## Problem to work on
Retype the data between the line holding "You are a computer-use agent. The" and the line holding "should pyautogui.click(x=44, y=297).", inclusive, and nothing beyond that range.
==== Record set ====
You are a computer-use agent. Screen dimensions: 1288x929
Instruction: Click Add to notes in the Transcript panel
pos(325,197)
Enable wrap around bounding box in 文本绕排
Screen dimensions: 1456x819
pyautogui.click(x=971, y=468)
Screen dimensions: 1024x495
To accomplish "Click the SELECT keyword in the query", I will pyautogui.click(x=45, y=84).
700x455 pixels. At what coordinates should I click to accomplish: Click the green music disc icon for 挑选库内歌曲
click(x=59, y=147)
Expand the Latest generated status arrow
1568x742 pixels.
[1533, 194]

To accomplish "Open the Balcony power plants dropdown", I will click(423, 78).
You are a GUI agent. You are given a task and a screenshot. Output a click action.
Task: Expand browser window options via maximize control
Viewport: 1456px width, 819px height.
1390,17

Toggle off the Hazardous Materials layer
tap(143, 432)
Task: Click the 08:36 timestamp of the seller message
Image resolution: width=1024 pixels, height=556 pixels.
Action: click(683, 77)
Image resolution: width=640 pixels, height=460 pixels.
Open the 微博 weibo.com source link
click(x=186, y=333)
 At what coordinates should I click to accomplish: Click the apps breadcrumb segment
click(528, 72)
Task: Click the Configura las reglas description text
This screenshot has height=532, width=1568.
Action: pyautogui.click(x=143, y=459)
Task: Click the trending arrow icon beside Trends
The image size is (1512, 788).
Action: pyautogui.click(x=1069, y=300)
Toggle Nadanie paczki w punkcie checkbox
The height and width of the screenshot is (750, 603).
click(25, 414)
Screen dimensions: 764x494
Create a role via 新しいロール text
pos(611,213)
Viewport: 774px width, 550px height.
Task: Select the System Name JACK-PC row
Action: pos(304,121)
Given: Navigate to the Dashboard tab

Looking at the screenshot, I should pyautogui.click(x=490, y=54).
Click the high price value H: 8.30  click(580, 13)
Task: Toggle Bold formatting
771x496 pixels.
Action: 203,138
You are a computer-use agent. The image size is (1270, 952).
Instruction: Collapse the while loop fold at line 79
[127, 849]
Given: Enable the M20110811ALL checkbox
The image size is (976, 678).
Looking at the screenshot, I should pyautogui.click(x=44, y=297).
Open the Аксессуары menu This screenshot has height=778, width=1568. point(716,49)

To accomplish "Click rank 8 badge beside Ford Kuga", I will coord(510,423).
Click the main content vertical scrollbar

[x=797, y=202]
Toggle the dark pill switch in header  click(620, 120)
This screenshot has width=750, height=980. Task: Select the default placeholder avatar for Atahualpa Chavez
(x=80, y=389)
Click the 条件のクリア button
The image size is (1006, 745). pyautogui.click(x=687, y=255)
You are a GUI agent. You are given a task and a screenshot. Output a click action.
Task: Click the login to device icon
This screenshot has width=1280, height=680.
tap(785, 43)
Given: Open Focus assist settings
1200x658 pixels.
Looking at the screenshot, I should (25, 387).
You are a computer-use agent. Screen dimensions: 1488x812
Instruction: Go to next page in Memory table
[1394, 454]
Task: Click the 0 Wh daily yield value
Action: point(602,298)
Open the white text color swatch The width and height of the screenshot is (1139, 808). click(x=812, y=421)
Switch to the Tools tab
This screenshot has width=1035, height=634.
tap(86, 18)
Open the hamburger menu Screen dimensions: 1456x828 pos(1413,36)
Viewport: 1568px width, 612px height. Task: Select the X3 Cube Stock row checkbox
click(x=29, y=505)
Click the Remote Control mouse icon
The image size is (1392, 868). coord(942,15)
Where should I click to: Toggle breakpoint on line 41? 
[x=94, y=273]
====
## Response to the exercise
You are a computer-use agent. The image size is (1270, 952).
Instruction: Collapse the while loop fold at line 79
[127, 849]
Given: Enable the M20110811ALL checkbox
The image size is (976, 678).
Looking at the screenshot, I should pyautogui.click(x=44, y=297).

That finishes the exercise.